Customers try makeup products displayed at the Korean cosmetics zone of the Shinsegae Duty Free store in Myeong-dong, Seoul. (Shinsegae Duty Free)
Buoyed by the progress of coronavirus vaccine development and monetary easing policies, expectations are on the rise that the global economy can get itself out of the virus crisis soon. The Asia-Pacific region is predicted to post 9 percent growth in its domestic production rate in 2021, and the robust on-year growth will be driven mainly by a strong recovery in private consumption, according to an Asian branch of investment bank Morgan Stanley on Wednesday.
“Private consumption could emerge as the key growth driver with release of excess savings and full job market recovery, while a stronger global demand and reduced risks of trade tensions would boost manufacturing capex, outweighing slower construction activity and a slightly narrower current account surplus,” said Robin Xing, chief China economist at Morgan Stanley Asia, at a conference in the morning.

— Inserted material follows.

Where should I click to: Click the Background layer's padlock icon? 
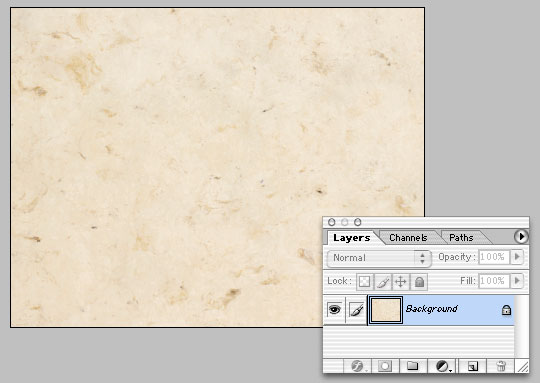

The economist said the household savings rates came in at 37.2 percent from the first to third quarters this year, when the impact of the ongoing virus pandemic hit a fever pitch. The figure is much higher than 32.2 percent in the same periods of the years 2017 through 2019.
Sales of products, including office goods, cosmetics, food, vehicles and jewelry, have grown rapidly to exceed pre-COVID-19 levels and will likely remain on an upward trend next year, according to the investment bank.
Giving kudos to South Korea for its effective government-led response to contain COVID-19, Morgan Stanley forecast that the nation’s economy, with its GDP having already reached 97.5 percent of its pre-COVID-19 level in the third quarter, will enter a new Goldilocks phase next year with the nation maintaining momentum for growth. It forecast that Korea’s GDP will grow 4.2 percent on-year, compared with negative 0.9 percent this year.
Despite the rosy economic outlook, investors should keep in mind that a sudden virus resurgence or excessive inflation could pose risks for the regional economy, the investment bank said.